Academic Minute from 3.20 – 3.24

Monday, March 20th
Michael Mann – George Washington University
Local Weather and Belief in Climate Change
Michael Mann is an Assistant Professor of Geography at The George Washington University.   Here he teaches classes on GIS, Python programming, and spatial modeling.  His research has focused on the application of spatial data and econometric techniques to forecasting of human/natural systems interactions.

Tuesday, March 21st
Melissa Armstrong – University of Florida
What You’re Not Telling Your Doctor
Dr. Armstrong is an assistant professor of neurology at the University of Florida (Gainesville, FL, USA) and Director of the Mangurian Clinical-Research Center for Lewy Body and Parkinson’s Disease Dementia. She also serves as an evidence-based medicine methodology consultant for the American Academy of Neurology’s clinical practice guideline program. She currently has a career development grant from the Agency for Healthcare Research and Quality (AHRQ) to investigate the impact of patient, caregiver, and advocate engagement on clinical practice guideline question development. Her research focuses on mechanisms and outcomes of patient engagement in guidelines, patient and family engagement in clinical decision-making, and patient-centered outcomes in Lewy body dementia.

Wednesday, March 22nd
Uriel Cohen Priva – Brown University
Speechrate
One of the fascinating aspects of language is the interaction of multiple constraints of different nature: physiological, cognitive, communicative and social pressures shape human language. Speakers may wish to ease the difficulty of articulating some word, but still need to make themselves understood by others. Change processes that are motivated by functional considerations may adversely affect other functional needs: word-final /t/ deletion in English may be motivated by the redundancy of /t/ in English, but when speakers elide the word-final /t/ in can’t, they fail to make themselves understood. My research focuses on the interaction between those multiple pressures.
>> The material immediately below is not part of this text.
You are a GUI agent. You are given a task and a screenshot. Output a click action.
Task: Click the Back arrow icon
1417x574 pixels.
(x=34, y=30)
In particular, I study how perceptual and articulatory pressures interact with the amount of information linguistic units carry.

Thursday, March 23rd
Colleen Heflin – University of Missouri
SNAP Benefits Reduce Emergency Room Visits
Colleen Heflin, professor in the University of Missouri Truman School of Public Affairs, conducts policy-relevant research that sits at the boundaries of sociology, economics, public health, public administration, and women’s studies.

Friday, March 24th
Susan Davies – University of Dayton
Concussions in the Classroom
Susan Davies is associate professor of school psychology at the University of Dayton. She is author of Managing Concussions in Schools: A Guide to Recognition, Response, and Leadership, and founder and coordinator of the National Association of School Psychologists Traumatic Brain Injury Interest Group.